Margie is a retired schoolteacher, a grandmother, and an ardent environmental justice activist from the tiny African American Diamond community in Norco, Louisiana. She follows in the footsteps of other black leaders who refused to give in to racial injustice. The Diamond community is sandwiched between the Shell Oil plant and the Shell/Motiva refinery.
Margie is a founding member of the National Black Environmental Justice Network (NBEJN), begun in New Orleans in 1999. Representing her local organization, Concerned Citizens of Norco, and NBEJN.

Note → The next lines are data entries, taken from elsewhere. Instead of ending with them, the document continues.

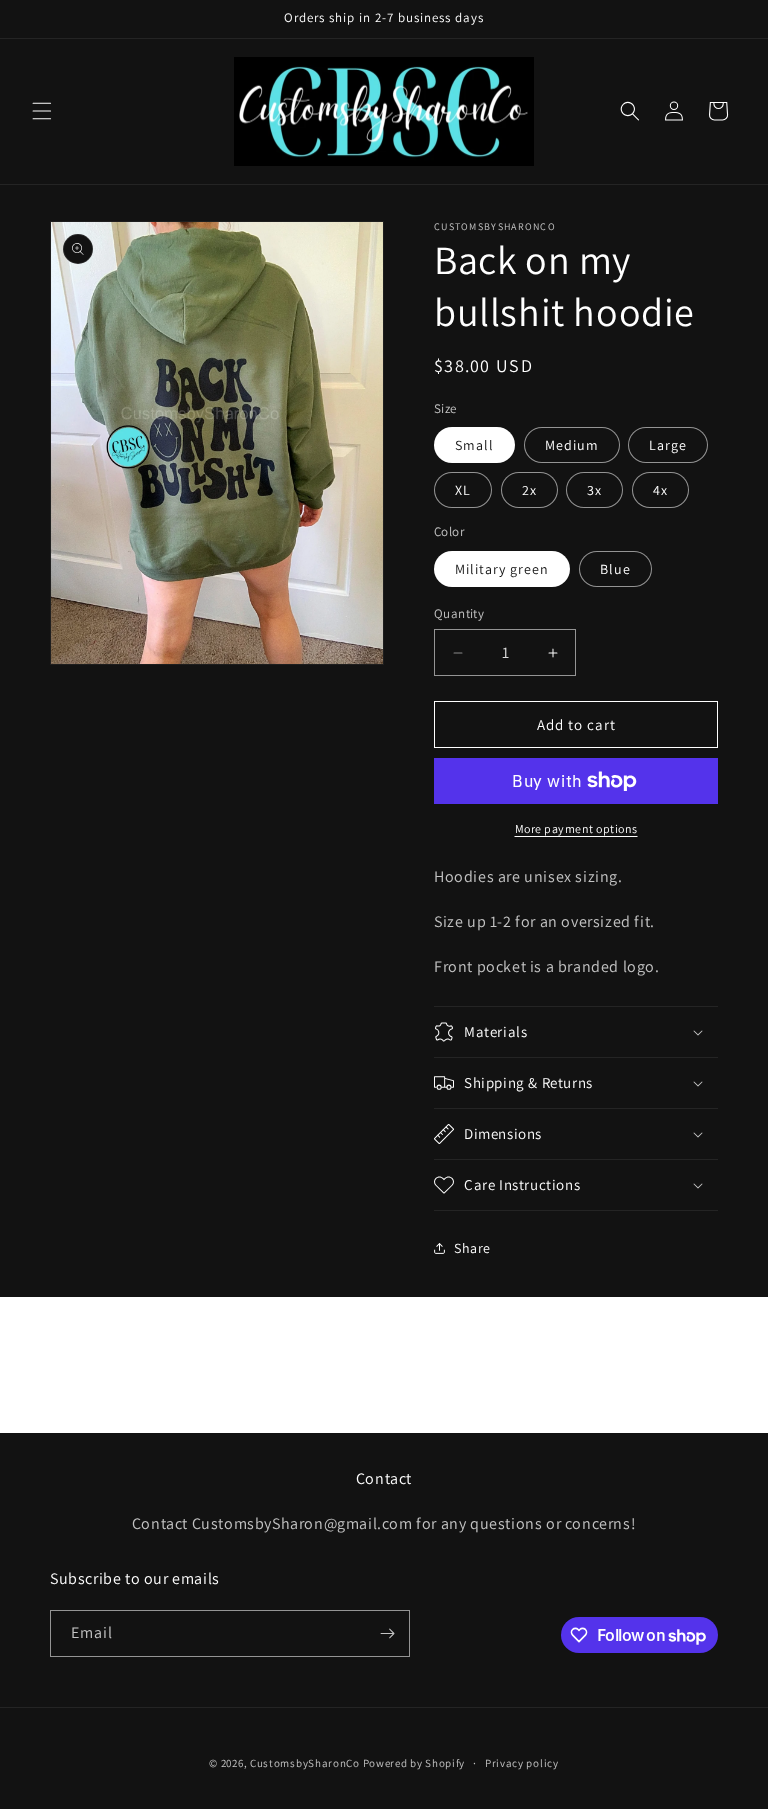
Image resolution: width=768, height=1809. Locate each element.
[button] (42, 111)
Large (668, 445)
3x (594, 490)
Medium (572, 445)
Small (474, 445)
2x (529, 490)
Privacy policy (522, 1763)
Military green (502, 569)
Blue (615, 569)
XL (463, 490)
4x (660, 490)
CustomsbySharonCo (305, 1763)
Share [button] (472, 1248)
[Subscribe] (387, 1633)
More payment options (576, 828)
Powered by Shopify (414, 1763)
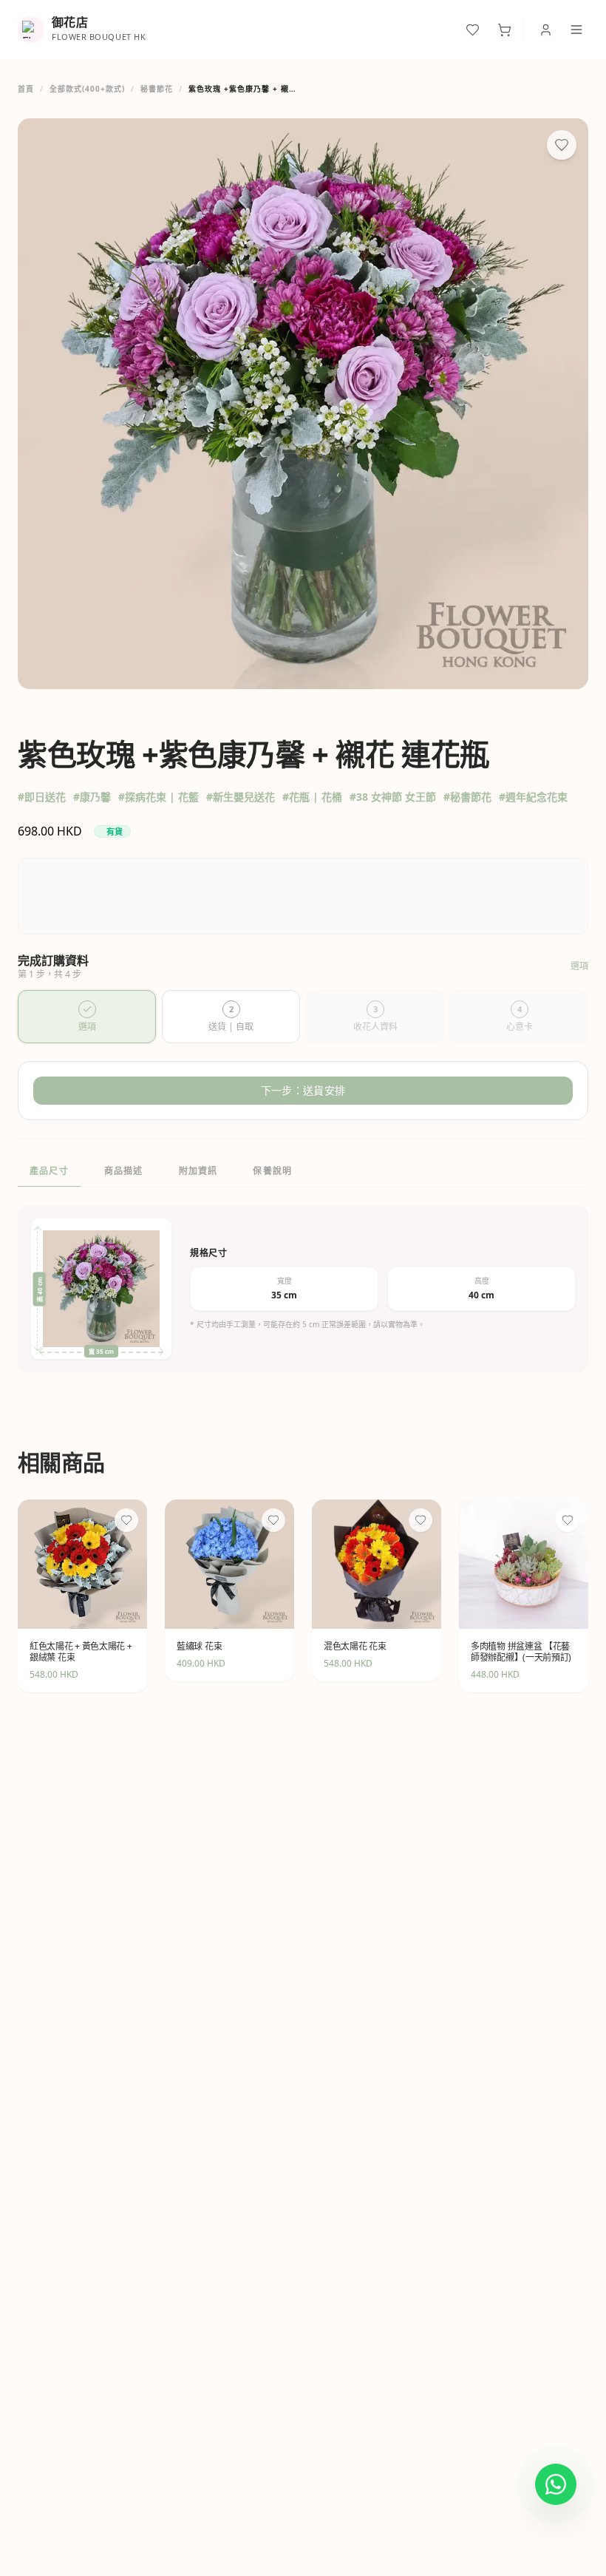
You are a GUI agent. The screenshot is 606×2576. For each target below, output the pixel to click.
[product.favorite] (126, 1520)
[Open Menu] (576, 29)
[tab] (87, 1016)
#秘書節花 (467, 797)
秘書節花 (156, 89)
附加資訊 (198, 1171)
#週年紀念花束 (533, 797)
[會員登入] (546, 30)
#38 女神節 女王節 (393, 797)
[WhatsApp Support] (555, 2484)
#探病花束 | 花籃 (158, 797)
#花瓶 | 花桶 (312, 797)
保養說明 (272, 1171)
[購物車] (504, 30)
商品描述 (123, 1171)
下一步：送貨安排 (303, 1090)
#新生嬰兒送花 (240, 797)
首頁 (26, 89)
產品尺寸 (49, 1171)
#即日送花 (42, 797)
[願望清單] (473, 30)
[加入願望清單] (561, 145)
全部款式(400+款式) (87, 89)
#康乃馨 (92, 797)
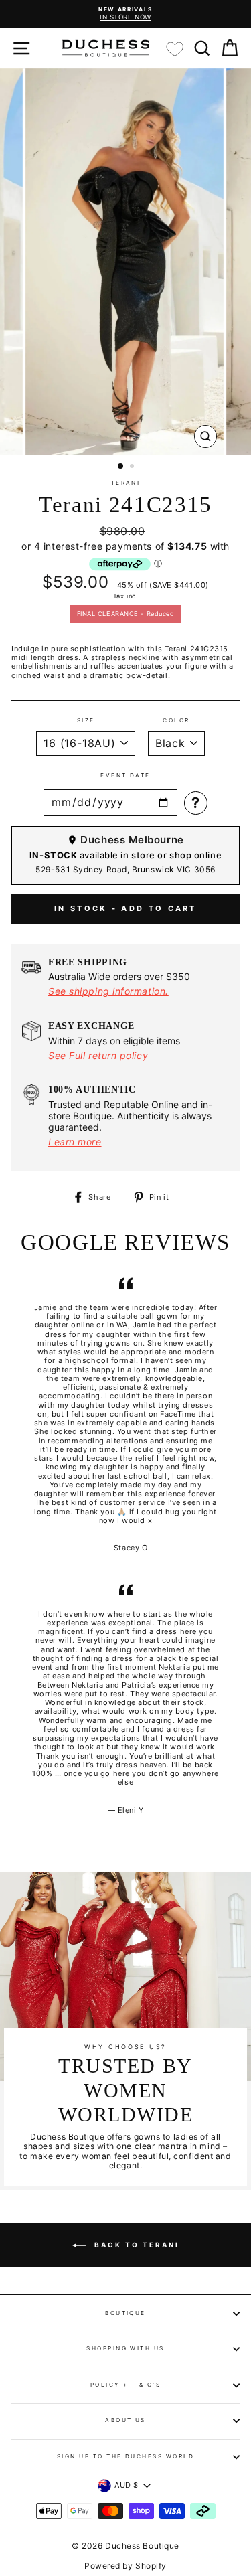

In 2000, thanks largely to Richard’s efforts, Shell agreed to reduce its emissions by 30 percent and improve its emergency evacuation routes. Shell also agreed to pay voluntary relocation costs for residents who lived on the two streets closest to the plant. But Richard and Concerned Citizens turned up the heat, leading to a meeting at the Shell offices in Norco where they secured a $5 million community development fund and full relocation for all four Old Diamond streets. Since the agreement was brokered in 2002, Shell has bought about 200 of the 225 lots at a minimum price of $80,000 per lot.
In June 2002, victory finally came when Shell agreed to a buyout that allowed residents to relocate from the chemical facilities, reduce emissions by 30 percent, and contribute $5 million to a community development fund. Margie's and the Diamond community's victory is a victory for the entire environmental justice movement. In October 2002, Margie's work was recognized by her environmental justice peers who saluted her with the Crowning Women of the EJ Movement Award given at the Second National People of Color Environmental Leadership, held in Washington, DC.